**Required action**. Through the line with "Screen dimensions: 868x206" and starting from the first line, return the records below word for word, with pictures left out.

**Extracted material**.
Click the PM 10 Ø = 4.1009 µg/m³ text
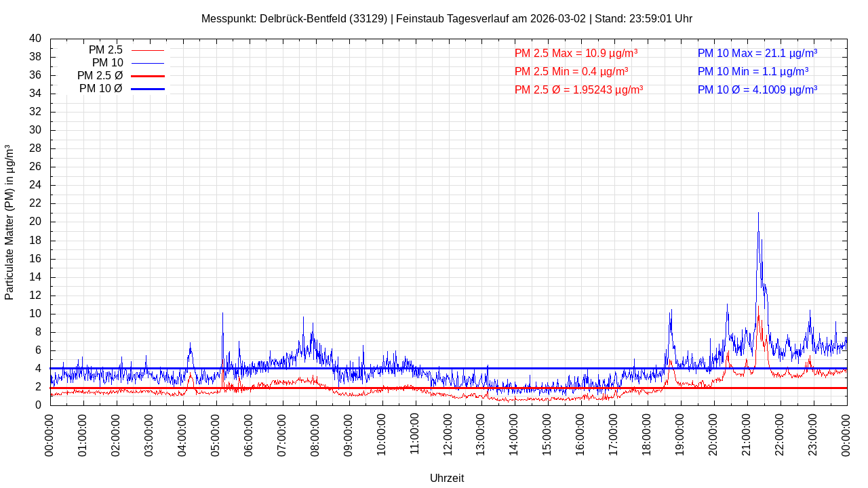Image resolution: width=868 pixels, height=488 pixels. tap(757, 89)
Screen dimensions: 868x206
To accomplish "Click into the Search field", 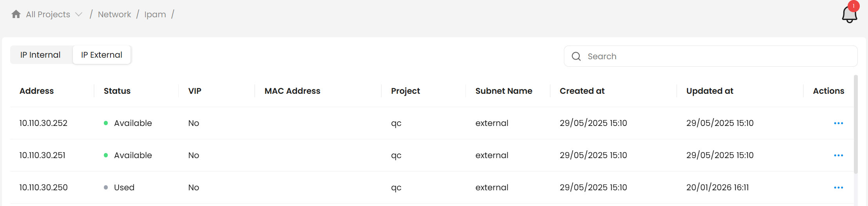I will [717, 57].
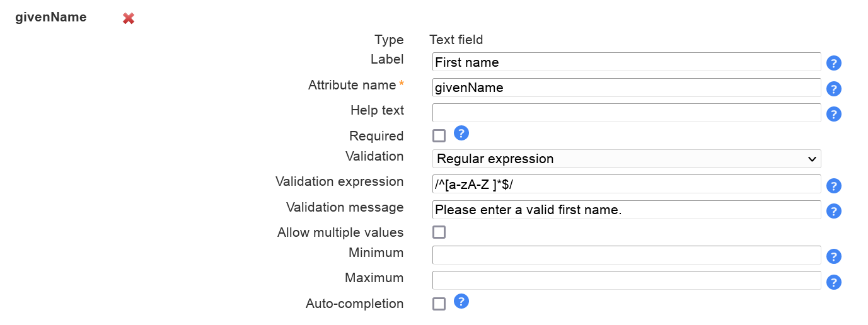Viewport: 868px width, 325px height.
Task: View help for Auto-completion option
Action: [461, 301]
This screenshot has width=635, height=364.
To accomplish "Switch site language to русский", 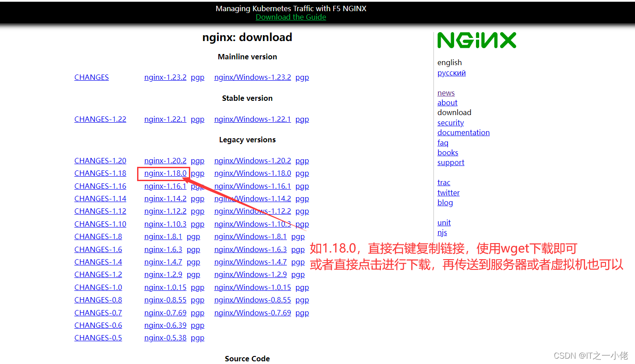I will coord(451,73).
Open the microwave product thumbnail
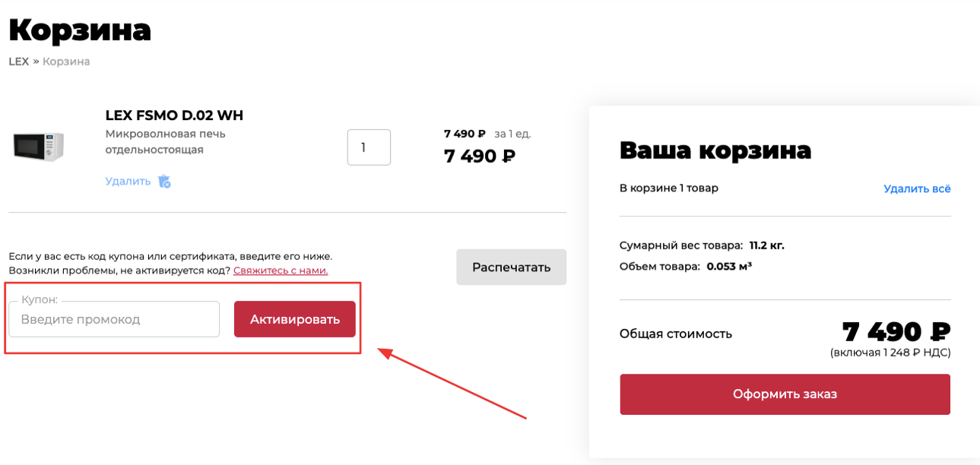 click(x=38, y=146)
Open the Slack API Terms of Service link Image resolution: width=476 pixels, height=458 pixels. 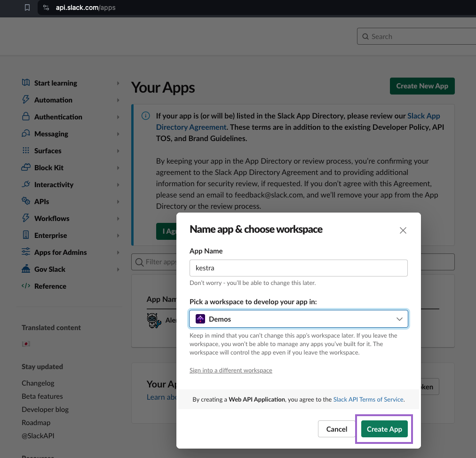368,399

**Answer box**.
Click the PM 10 Ø = 4.1009 µg/m³ text
Image resolution: width=868 pixels, height=488 pixels. tap(757, 89)
Screen dimensions: 868x206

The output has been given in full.